#### TASK MATERIAL
-- Opening Marker --
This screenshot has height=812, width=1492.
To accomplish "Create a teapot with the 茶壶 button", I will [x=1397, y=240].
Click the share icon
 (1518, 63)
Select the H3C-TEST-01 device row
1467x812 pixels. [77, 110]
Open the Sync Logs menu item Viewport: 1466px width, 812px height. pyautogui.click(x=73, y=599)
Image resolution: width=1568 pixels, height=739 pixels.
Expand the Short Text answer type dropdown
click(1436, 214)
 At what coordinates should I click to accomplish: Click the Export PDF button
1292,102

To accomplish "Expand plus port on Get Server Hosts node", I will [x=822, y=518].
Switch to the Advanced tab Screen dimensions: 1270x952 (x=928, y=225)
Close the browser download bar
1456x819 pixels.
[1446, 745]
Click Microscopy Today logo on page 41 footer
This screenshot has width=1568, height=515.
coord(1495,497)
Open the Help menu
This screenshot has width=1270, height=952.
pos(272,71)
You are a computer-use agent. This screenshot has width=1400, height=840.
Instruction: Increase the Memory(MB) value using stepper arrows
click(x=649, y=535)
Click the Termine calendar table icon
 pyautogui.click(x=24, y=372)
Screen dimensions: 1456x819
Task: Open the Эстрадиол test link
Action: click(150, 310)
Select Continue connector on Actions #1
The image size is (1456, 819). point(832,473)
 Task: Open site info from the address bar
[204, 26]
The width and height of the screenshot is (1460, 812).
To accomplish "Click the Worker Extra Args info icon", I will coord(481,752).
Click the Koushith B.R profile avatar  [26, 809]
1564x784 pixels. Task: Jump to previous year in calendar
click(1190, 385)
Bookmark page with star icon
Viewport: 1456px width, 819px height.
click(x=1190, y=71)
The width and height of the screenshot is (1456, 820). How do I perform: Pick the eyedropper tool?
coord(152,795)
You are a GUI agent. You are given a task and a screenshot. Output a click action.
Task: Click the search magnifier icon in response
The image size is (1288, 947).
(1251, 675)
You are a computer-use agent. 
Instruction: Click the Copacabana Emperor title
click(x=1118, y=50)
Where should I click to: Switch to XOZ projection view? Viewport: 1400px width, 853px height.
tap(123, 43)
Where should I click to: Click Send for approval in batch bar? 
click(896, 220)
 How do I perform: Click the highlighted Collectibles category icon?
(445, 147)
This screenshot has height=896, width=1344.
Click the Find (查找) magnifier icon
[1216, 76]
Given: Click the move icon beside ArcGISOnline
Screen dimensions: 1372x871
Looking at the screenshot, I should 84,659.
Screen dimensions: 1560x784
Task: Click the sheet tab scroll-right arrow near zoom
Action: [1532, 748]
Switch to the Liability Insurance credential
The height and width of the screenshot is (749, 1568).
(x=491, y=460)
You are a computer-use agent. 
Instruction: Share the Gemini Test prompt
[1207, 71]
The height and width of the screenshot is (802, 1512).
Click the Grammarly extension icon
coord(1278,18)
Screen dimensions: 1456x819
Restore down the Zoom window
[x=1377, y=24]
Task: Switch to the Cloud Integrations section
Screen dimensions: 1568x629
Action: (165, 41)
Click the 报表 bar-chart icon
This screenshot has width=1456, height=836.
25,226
-- Closing Marker --
Give back each record above exactly as written.

This screenshot has height=812, width=1492.
To accomplish "Create a teapot with the 茶壶 button", I will [x=1397, y=240].
Click the share icon
 (1518, 63)
Select the H3C-TEST-01 device row
1467x812 pixels. [77, 110]
Open the Sync Logs menu item Viewport: 1466px width, 812px height. pyautogui.click(x=73, y=599)
Image resolution: width=1568 pixels, height=739 pixels.
Expand the Short Text answer type dropdown
click(1436, 214)
 At what coordinates should I click to accomplish: Click the Export PDF button
1292,102

To accomplish "Expand plus port on Get Server Hosts node", I will [x=822, y=518].
Switch to the Advanced tab Screen dimensions: 1270x952 (x=928, y=225)
Close the browser download bar
1456x819 pixels.
[1446, 745]
Click Microscopy Today logo on page 41 footer
This screenshot has width=1568, height=515.
coord(1495,497)
Open the Help menu
This screenshot has width=1270, height=952.
pos(272,71)
You are a computer-use agent. This screenshot has width=1400, height=840.
Instruction: Increase the Memory(MB) value using stepper arrows
click(x=649, y=535)
Click the Termine calendar table icon
 pyautogui.click(x=24, y=372)
Screen dimensions: 1456x819
Task: Open the Эстрадиол test link
Action: click(150, 310)
Select Continue connector on Actions #1
The image size is (1456, 819). point(832,473)
 Task: Open site info from the address bar
[204, 26]
The width and height of the screenshot is (1460, 812).
To accomplish "Click the Worker Extra Args info icon", I will coord(481,752).
Click the Koushith B.R profile avatar  [26, 809]
1564x784 pixels. Task: Jump to previous year in calendar
click(1190, 385)
Bookmark page with star icon
Viewport: 1456px width, 819px height.
click(x=1190, y=71)
The width and height of the screenshot is (1456, 820). How do I perform: Pick the eyedropper tool?
coord(152,795)
You are a GUI agent. You are given a task and a screenshot. Output a click action.
Task: Click the search magnifier icon in response
The image size is (1288, 947).
(1251, 675)
You are a computer-use agent. 
Instruction: Click the Copacabana Emperor title
click(x=1118, y=50)
Where should I click to: Switch to XOZ projection view? Viewport: 1400px width, 853px height.
tap(123, 43)
Where should I click to: Click Send for approval in batch bar? 
click(896, 220)
 How do I perform: Click the highlighted Collectibles category icon?
(445, 147)
This screenshot has height=896, width=1344.
Click the Find (查找) magnifier icon
[1216, 76]
Given: Click the move icon beside ArcGISOnline
Screen dimensions: 1372x871
Looking at the screenshot, I should 84,659.
Screen dimensions: 1560x784
Task: Click the sheet tab scroll-right arrow near zoom
Action: [1532, 748]
Switch to the Liability Insurance credential
The height and width of the screenshot is (749, 1568).
(x=491, y=460)
You are a computer-use agent. 
Instruction: Share the Gemini Test prompt
[1207, 71]
The height and width of the screenshot is (802, 1512).
Click the Grammarly extension icon
coord(1278,18)
Screen dimensions: 1456x819
Restore down the Zoom window
[x=1377, y=24]
Task: Switch to the Cloud Integrations section
Screen dimensions: 1568x629
Action: (165, 41)
Click the 报表 bar-chart icon
This screenshot has width=1456, height=836.
25,226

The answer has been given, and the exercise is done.